In his new book, Ghosh traces his observations and interactions with Soumitra Chatterjee and the forging of a personal and artistic relationship through five films over 15 years
In November 2020, in the days following actor, poet, playwright, painter and singer Soumitra Chatterjee’s passing, filmmaker and professor of Economics Suman Ghosh remembers being mired in sadness. Around this time, Shantanu Ray Chaudhuri, editor-in-chief at Om Books International, who had previously written on the themes of memory, ageing and death in Ghosh’s films with Soumitra Chatterjee, proposed the idea of a book on the director’s personal and artistic relationship with Chatterjee. While initially hesitant, given that the book would be a daunting one, not least because it would be his first, Ghosh realised that this would offer the cathartic release he needed at the time. “Rather than lament his passing, I thought why not share my experiences with people and help them get an intimate glimpse of the man,” says the director. Soumitra Chatterjee: A Film-Maker Remembers, which released last week to commemorate the actor’s birthday this month, traces Ghosh’s observations and interactions through five films over 15 years with “the last of Bengal’s Renaissance men”.
Ghosh writes about being in awe of Chatterjee’s stature as he watched the actor during shoots at a time when he was still a PhD student at Cornell, eager to venture into filmmaking. “I never expected to form a personal relationship with him. He had achieved so much in life, why would he be interested in giving a hundred per cent in a film with a debutant filmmaker like me?” wondered Ghosh who cast Chatterjee in Podokkhep (Footsteps; 2006) about a retired man and his bond with a little girl in a film inspired by F Scott Fitzgerald’s story The Curious Case of Benjamin Button about a man aging in reverse. While the sharpness of his craft was expected, what surprised Ghosh about the thespian was his hunger to work with younger directors and with newer mediums and formats right till the end. There was also, he recalls, a child-like curiosity in him for the mysteries of life, a quality he says he has observed in other greats like Amartya Sen, the subject of an early documentary. He remembers how the last conversation he had with the actor was a few months before his passing when the actor, a well-known workaholic, was forced to sit at home during the pandemic. “He was reading a book on the young Galileo, and discovering how his father who was a musician impacted him,” he shares. “I marvelled at this man who in spite of a pandemic ravaging the world and making people mentally and physically sick could still hold on to his sense of wonder.” Everything from cricket and Garry Sobers to Satyajit Ray, the Masai tribes of Africa and the new Bengali literature and cinema interested him, he says, their conversations on these myriad subjects a generous source of nourishment for the director. “… It was as if he wanted to perpetually soak in the delirium of life and be bathed in all its beauty. His mind was like a blank canvas, ready to be painted with colours,” writes Ghosh in the book, pointing to how this receptiveness also informed his work as an actor.

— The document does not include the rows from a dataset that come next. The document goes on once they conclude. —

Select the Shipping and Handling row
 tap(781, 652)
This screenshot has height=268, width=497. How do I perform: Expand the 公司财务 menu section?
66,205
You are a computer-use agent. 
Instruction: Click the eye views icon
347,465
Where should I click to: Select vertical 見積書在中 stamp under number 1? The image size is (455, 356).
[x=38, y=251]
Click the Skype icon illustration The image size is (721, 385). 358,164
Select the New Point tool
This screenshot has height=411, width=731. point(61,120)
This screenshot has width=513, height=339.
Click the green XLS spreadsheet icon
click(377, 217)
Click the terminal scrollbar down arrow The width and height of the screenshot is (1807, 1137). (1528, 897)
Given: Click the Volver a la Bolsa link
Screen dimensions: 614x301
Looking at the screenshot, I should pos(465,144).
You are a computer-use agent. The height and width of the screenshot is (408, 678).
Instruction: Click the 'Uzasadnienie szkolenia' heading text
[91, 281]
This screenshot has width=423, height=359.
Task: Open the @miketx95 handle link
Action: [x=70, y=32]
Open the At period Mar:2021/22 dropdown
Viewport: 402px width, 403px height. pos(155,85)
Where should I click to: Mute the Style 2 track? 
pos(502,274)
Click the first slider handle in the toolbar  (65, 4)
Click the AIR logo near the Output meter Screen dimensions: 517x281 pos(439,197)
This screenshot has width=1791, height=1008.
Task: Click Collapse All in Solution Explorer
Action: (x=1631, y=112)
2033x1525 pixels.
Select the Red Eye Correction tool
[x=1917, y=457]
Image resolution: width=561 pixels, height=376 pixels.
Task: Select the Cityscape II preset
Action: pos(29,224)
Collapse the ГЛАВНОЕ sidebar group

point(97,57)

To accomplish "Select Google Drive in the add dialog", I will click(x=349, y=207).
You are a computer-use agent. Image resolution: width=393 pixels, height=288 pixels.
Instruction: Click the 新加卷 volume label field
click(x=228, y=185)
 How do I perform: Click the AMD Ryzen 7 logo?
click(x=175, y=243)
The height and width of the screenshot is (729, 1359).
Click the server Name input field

In one of the book’s many interludes, Ghosh writes fondly about Chatterjee’s visit to his home and his mother’s trepidation over the lunch being served even as she grappled with the fact that the man she had watched growing up in such classics as Charulata and Apur Sansar would be in her home. Among other memories of the artiste Ghosh holds dear are those of his Rabindra Sangeet sessions with cinematographer Barun Mukherjee in between shots.